若元春、2場所連続勝ち越しへ 大相撲九州場所、若隆景は三役復帰期待
大相撲九州場所は10日、福岡市の福岡国際センターで初日を迎える。福島市出身で「大波3兄弟」の次男若元春(31)=本名大波港、学法福島高卒、荒汐部屋=は東小結として2場所連続の勝ち越しを目指す。三男若隆景(29)=本名大波渥、学法福島高卒、荒汐部屋=は東前頭2枚目で臨み、4場所連続の2桁白星で三役復帰に期待がかかる。5日は福岡県志免町で時津風部屋との合同稽古をし、今年最後の本場所に向けて士気を高めた。(小野原裕一)
若元春、上位に負けない
3場所ぶりに三役の一角、東小結として臨む若元春。他の力士からマークされる立ち位置に戻ったが、そんな周りの視線に流されることなく泰然自若に調整を進めている。時津風部屋との合同の朝稽古も「今日はまだ、ぼちぼちです」と穏やかな表情を見せた。 5月の夏場所で右足親指を負傷したことを感じさせない稽古内容だった。四股やすり足の基礎運動で体を十分にほぐすと、勝ち残り形式の申し合い稽古では気迫のこもった取組で土俵に鈍い音を響かせた。ぶつかり稽古では幕下力士に胸を出すなど、約3時間汗を流した。 1月の初場所以来4場所ぶりの2桁で、11勝を挙げた9月の秋場所を「番付や星のことを考え過ぎず、ここ最近の中で自分の相撲を出せた場所」と評価する。
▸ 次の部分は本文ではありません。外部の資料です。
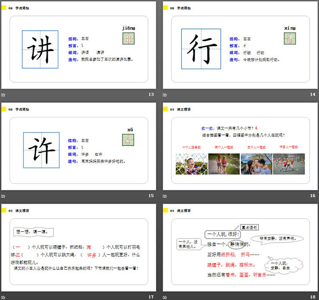
Task: Select the large 讲 character box on slide 13
Action: click(41, 50)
磨き抜いた得意の左四つに加え、立ち合いでも当たり負けしない鋭さが土俵に戻ってきたことが飛躍の要因という。九州場所でも培ってきた軸をぶらすことなく挑む姿勢だ。 東小結として上位陣と総当たりの地位に戻ったことで、より真価が問われる九州場所になる。若元春は「本場所初日に向け、徐々に気持ちとギアを上げていければ」と語る。三役復帰を経て関脇、そして初の大関昇進への期待も高まる。まだ見ぬ景色を見るまで、歩みを止めるつもりはない。
若隆景、次も2桁
初場所の幕下筆頭を経て、東前頭2枚目で九州場所を迎える若隆景。直近3場所で十両優勝や殊勲賞を受けるなど破竹の勢いで番付を上げてきた。「しっかり集中して自分の相撲を取りたい」と誓った。 2022年の春場所で賜杯を手にした。しかしその1年後、東関脇だった春場所の取組で右膝に大けがを負い、続く夏場所から3場所連続で休場。番付を幕下まで落とした。 本場所の土俵に初めて復帰したのが昨年の九州場所だった。 右膝の状態を「いい感じ。ここから上げていける」と受け止める。時津風部屋との合同稽古には右膝に軽いテーピングを施した程度で臨み、申し合い稽古でも下からの圧力と横の動きの鋭さを見せ付けた。 九州場所に向けて「久々の上位。しっかり準備していく」と若隆景。土俵の主役に向け、復活への道を進んでいる。